PhiTag is an extensible, flexible and modular annotation tool for text annotation. It supports a variety of annotation tasks, which can be combined to create complex annotation projects. This page provides an overview of the currently supported tasks and their corresponding data formats.
The following sections will describe the currently supported data formats.
Usages represent the most basic building block of each annotation project. They consist primarly of text snippets, from which the annotator selects a part for a given annotation task/phase. Usages are uploaded in the following TSV format:
dataID context indices_target_token indices_target_sentence lemma group
1 "Der Hund bellt." [4, 8] [0, 17] bellen Example
The columns are as follows:
dataID
: A unique identifier for each usage. This is used to identify the usage in the annotation project.context
: The text snippet, which is presented to the annotator. Note, that the context can be a sentence, a paragraph or a whole text, depending on the annotation task.indices_target_token
: The indices of the target token in the context. This is used to highlight the target token in the context and in most cases will be highlighted in green.indices_target_sentence
: The indices of the target sentence in the context. This is used to highlight the target sentence in the context and in most cases will be bolded.lemma
: The lemma of the target token. This is used to preselect the target token in the annotation task.group
: An optional colum, currently not used.Instances represent a selection of usages (and possibly other instances) for a given annotation task/phase. Each instance, as the name suggests, is an instance of an annotation task and hence the structure depends heavily on the annotation task. Please refer to the annotation task type down below for more information.

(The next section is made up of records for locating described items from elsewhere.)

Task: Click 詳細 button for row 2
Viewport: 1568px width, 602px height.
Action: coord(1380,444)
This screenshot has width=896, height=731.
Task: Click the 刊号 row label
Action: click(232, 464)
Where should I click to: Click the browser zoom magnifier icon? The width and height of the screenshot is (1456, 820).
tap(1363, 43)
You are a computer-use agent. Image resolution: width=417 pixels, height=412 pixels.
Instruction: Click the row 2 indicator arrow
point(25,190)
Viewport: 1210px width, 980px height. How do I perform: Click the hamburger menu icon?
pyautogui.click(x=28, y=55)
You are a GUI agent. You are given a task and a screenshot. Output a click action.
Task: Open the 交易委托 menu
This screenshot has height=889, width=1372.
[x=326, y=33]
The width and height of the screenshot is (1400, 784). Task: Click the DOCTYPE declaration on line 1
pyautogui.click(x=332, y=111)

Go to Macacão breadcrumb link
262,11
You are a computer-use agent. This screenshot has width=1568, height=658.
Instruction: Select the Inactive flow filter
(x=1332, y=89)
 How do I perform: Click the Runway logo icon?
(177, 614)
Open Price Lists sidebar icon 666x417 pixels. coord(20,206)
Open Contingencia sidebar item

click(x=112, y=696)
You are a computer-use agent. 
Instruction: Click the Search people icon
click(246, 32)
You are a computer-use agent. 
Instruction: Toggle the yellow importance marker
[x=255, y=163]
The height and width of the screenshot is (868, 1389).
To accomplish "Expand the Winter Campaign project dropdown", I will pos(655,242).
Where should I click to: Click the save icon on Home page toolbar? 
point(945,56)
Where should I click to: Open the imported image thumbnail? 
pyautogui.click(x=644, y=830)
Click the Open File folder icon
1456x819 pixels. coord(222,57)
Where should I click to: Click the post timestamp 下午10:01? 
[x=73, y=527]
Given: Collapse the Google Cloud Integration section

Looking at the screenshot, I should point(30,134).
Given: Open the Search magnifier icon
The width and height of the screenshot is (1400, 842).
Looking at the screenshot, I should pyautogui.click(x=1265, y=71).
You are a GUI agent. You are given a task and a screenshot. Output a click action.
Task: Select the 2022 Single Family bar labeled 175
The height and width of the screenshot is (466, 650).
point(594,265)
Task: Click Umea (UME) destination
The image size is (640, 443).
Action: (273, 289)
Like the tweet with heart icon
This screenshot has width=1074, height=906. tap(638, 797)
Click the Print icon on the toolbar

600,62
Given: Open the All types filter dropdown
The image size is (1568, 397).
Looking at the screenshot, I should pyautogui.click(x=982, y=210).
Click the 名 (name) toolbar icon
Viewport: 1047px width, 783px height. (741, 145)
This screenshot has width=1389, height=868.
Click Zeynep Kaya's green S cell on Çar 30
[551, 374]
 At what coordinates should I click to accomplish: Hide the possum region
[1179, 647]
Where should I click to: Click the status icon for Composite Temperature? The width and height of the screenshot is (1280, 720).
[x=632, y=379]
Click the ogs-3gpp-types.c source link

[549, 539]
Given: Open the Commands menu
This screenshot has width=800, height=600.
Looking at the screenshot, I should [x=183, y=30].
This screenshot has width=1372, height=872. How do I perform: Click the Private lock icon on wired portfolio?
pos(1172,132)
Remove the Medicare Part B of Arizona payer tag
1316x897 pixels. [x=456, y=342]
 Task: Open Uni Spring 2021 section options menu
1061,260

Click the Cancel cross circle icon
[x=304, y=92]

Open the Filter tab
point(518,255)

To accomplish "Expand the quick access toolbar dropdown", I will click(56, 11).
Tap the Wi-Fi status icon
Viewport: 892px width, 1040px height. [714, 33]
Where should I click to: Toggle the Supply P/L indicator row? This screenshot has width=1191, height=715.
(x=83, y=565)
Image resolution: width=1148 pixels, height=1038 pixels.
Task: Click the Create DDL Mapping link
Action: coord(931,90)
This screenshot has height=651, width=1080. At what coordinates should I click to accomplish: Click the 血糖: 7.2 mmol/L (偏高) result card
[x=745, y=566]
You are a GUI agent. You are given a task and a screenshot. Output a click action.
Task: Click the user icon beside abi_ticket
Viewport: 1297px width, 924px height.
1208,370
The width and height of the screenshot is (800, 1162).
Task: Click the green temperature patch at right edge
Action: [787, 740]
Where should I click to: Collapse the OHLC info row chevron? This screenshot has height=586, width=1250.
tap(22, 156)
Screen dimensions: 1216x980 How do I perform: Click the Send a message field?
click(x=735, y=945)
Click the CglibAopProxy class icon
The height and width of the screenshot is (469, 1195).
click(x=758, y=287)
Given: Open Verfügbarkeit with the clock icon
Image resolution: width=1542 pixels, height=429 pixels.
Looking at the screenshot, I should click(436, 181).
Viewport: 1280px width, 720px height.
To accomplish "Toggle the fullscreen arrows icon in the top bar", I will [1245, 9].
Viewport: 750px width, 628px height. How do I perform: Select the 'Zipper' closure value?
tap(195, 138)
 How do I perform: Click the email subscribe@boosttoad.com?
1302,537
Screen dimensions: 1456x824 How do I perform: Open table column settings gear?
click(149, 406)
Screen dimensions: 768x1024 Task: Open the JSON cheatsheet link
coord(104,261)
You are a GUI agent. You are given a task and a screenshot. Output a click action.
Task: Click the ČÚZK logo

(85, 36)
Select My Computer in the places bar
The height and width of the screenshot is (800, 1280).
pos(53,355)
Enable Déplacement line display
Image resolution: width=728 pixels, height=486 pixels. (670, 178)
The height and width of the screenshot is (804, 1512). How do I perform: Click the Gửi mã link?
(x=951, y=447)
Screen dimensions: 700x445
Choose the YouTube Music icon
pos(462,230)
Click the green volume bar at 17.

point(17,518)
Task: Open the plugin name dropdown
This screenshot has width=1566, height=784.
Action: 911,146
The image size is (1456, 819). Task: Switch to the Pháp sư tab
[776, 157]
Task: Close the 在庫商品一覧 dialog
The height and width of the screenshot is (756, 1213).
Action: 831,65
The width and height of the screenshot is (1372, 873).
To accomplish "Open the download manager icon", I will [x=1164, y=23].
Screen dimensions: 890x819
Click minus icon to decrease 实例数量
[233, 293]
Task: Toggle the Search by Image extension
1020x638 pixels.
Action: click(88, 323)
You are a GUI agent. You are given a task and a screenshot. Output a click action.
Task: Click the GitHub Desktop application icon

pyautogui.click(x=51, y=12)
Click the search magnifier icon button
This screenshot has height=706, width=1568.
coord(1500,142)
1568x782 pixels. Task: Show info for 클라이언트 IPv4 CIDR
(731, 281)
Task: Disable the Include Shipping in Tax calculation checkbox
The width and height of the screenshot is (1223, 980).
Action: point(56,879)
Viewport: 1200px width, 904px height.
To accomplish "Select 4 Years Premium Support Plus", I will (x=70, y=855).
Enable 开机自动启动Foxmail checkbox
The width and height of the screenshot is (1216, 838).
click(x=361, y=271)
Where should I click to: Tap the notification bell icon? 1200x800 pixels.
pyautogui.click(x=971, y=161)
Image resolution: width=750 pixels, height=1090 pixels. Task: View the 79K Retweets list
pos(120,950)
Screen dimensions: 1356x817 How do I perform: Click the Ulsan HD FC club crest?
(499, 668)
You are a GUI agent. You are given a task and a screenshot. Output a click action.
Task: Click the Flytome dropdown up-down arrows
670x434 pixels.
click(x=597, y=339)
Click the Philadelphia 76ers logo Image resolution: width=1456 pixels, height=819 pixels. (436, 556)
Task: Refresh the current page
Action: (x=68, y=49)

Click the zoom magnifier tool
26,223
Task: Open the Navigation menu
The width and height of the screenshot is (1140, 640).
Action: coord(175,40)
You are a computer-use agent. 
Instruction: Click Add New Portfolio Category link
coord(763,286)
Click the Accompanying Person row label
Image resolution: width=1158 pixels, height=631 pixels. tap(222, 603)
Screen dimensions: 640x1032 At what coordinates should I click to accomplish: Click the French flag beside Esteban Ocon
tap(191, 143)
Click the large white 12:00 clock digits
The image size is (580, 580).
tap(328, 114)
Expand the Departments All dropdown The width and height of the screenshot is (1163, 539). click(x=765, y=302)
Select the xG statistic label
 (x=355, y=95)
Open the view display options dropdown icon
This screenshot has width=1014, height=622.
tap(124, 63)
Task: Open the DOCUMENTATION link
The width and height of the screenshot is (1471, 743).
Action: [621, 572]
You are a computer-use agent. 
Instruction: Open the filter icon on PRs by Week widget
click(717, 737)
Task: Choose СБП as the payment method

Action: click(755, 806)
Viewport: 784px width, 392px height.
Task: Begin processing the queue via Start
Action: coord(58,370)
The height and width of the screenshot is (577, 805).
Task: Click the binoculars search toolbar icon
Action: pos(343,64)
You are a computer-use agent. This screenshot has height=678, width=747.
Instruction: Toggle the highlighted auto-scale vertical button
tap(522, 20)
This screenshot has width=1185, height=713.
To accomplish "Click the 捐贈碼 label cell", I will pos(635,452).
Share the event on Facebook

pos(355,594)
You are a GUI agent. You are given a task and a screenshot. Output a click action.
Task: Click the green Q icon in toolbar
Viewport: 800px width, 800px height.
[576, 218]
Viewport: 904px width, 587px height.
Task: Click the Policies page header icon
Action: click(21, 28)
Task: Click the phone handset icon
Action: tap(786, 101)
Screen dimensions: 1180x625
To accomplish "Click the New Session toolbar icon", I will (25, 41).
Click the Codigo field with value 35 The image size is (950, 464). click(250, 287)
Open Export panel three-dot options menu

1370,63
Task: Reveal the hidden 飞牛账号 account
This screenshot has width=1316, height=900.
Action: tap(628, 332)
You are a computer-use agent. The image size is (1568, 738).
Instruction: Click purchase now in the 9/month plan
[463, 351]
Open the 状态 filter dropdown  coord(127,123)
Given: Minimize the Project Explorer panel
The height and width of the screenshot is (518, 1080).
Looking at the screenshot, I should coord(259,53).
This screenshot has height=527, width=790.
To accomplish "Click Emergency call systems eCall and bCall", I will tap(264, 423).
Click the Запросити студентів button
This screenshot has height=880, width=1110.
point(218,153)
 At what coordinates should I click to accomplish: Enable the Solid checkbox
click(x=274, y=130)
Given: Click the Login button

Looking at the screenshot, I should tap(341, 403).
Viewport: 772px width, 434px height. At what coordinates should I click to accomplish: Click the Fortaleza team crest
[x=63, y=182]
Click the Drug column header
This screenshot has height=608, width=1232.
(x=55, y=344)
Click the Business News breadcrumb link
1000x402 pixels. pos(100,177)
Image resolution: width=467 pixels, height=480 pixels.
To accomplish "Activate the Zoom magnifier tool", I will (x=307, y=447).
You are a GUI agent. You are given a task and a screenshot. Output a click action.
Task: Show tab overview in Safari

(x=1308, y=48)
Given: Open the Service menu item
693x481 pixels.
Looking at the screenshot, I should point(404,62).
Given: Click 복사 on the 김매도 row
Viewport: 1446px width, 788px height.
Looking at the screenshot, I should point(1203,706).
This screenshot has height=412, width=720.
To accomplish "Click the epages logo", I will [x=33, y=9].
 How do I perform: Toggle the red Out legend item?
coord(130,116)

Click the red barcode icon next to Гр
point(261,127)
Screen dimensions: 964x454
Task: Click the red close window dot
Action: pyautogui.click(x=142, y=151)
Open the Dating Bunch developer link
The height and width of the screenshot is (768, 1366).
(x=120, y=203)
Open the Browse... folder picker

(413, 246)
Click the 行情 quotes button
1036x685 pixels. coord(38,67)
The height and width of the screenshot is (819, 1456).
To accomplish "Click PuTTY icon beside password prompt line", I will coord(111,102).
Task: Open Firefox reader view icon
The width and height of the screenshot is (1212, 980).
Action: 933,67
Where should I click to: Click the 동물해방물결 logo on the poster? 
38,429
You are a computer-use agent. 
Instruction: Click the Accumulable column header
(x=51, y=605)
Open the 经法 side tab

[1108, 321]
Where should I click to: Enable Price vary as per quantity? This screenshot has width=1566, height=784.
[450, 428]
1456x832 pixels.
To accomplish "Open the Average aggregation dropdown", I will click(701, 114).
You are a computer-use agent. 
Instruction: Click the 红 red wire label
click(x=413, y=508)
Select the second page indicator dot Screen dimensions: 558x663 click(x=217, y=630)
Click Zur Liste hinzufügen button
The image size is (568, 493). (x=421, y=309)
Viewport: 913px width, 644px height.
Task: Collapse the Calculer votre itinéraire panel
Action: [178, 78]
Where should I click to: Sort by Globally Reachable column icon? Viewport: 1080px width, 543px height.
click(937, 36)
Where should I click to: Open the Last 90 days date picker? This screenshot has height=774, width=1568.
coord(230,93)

Judgements represent the annotations of a given instance. Each judgement is an annotation of an instance and will in most cases follow the following format:
instanceID label comment annotator
1 "Example" "Example comment" "Example annotator"
The columns are as follows:
instanceID
: The unique identifier of the instance, which was annotated.label
: The label of the annotation. This is used to identify the annotation in the annotation project and corresponds to either the label or non-label defined in an instance.comment
: An optional comment, which can be added to the annotation.annotator
: The annotator, who created the annotation.In the following we will describe the currently supported annotation tasks. Note, that even though the implemented tasks here are described in a specific way, the annotation tool is flexible enough to support variations of these tasks. If you have a specific task in mind, which is not achievable with the current implementation, please contact us!
The text pair annotation type is used to annotate the relation between two usages. It is used to annotate the relation between two usages. We currently support the annotation task "Text Pair Relatedness" which asks annotators to rate the degree of semantic relatedness between two uses of a lemma. For further information please refer to the 'Explained: Annotation Task - Text Pair Relatedness' guide.
The text single annotation type is the counterpart to the text pair annotation type. It is used to annotate a single usage. We currently support to tasks for this annotation type; "Text Label", "Text Free", "Text Sentiment" and "Text Choice". Text Label asks annotators to rate the degree of a sense, which may or may not apply to the target lemma, on a given scale (e.g. 1-5). Text Free asks annotators to provide a substitution for the target lemma. Text Sentiment ask annotators asks annotator to rate the emotional sentiment as "positive", "neutral", and "negative". For further information please refer to the 'Explained: Annotation Task - Text Label' guide, the 'Explained: Annotation Task - Text Free Subsitution' guide and the 'Explained: Annotation Task - Text Sentiment' guide.
The text rank annotation task asks annotator to rank a set of usages according to some property. This property should be specified in the guidelines and could be e.g. ambiguity or sentiment. We currently support to tasks for this annotation type; "Text Rank", "Text Rank Pair" and "Text Rank Relative". For further information please refer to the 'Explained: Annotation Task - Text Rank' guide, 'Explained: Annotation Task - Text Rank Relative' guide and the 'Explained: Annotation Task - Text Rank Pair' guide.